23. The composition of claim 22, wherein the one or more cells comprise transplanted islet cells.

24. The composition of claim 22, wherein the body organs comprise liver, pancreas, kidney, lungs or heart.

25. The composition of claim 22, wherein the body organ is the liver.

26. The composition of claim 22, wherein the bioactive agent is a pDNA.

27. The composition of claim 22, wherein the pre-assembled liposome -bioactive agent complex expresses a recombinant human vascular endothelial growth factor (hVEGF) gene under the control of a cytomegalovirus (CMV) promoter.

28. The composition of claim 22, wherein the pre-assembled liposome -nucleic acid complex comprises cationic lipids, anionic lipids or mixtures and combinations thereof.

29. The composition of claim 22, wherein the microbubbles are disposed in a pharmaceutically acceptable vehicle.
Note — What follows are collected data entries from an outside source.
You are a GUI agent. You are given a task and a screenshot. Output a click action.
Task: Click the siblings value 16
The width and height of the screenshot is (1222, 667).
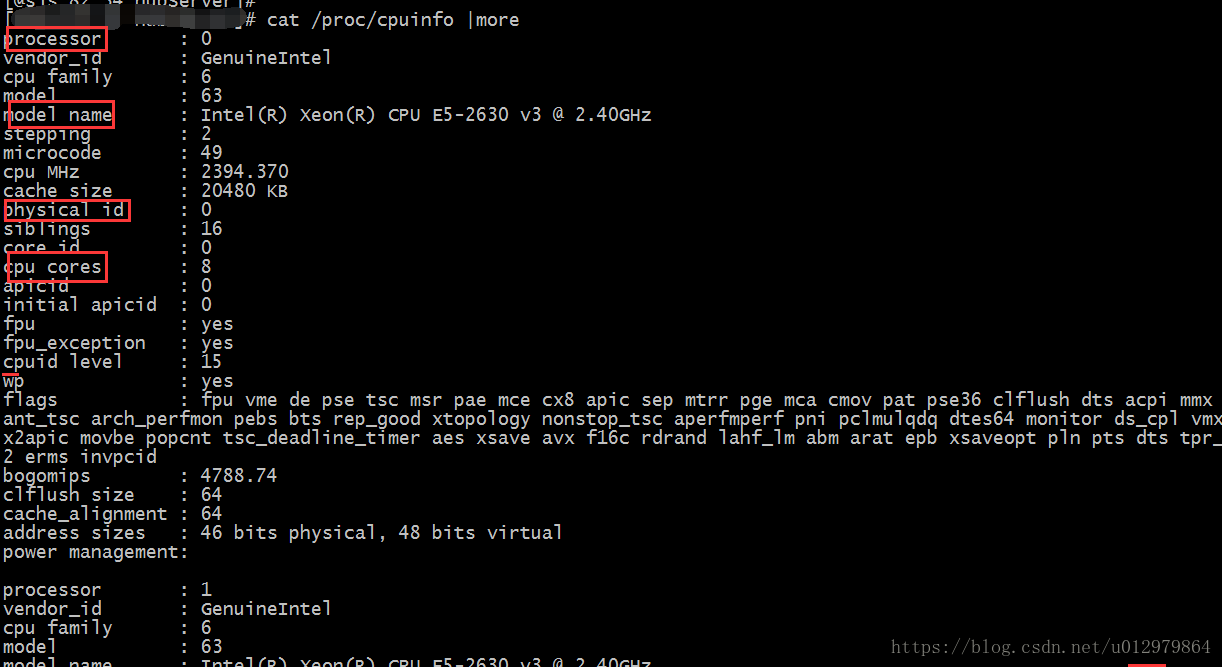point(212,229)
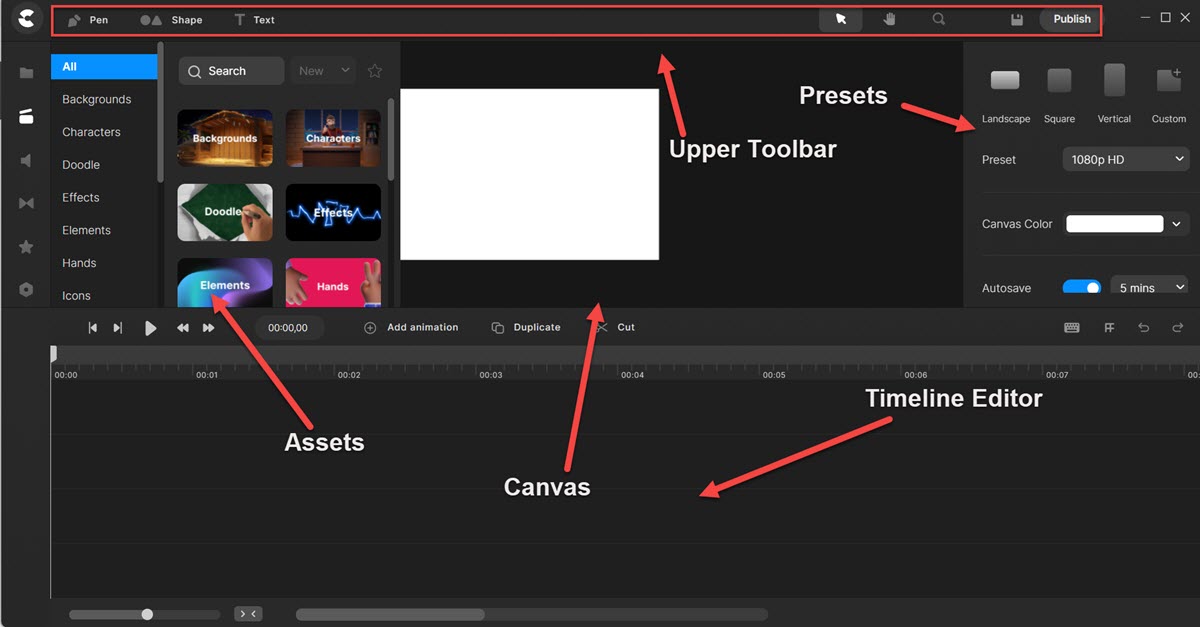Select the Pen tool
Viewport: 1200px width, 627px height.
click(x=88, y=19)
30. The composition of claim 22, wherein the pre-assembled liposome -bioactive agent complex comprise l,2-dipalmitoyl-sn-glycero-3 -phosphatidylcholine and l,2-dipalmitoyl-sn-glycero-3- phosphatidylethanolamine glycerol mixed with a plasmid.

31. The composition of claim 22, wherein the composition promotes revascularization, improves function, increases vessel density and efficacy of the one or more transplanted islet cells.

32. The composition of claim 22, further comprising an optional coating.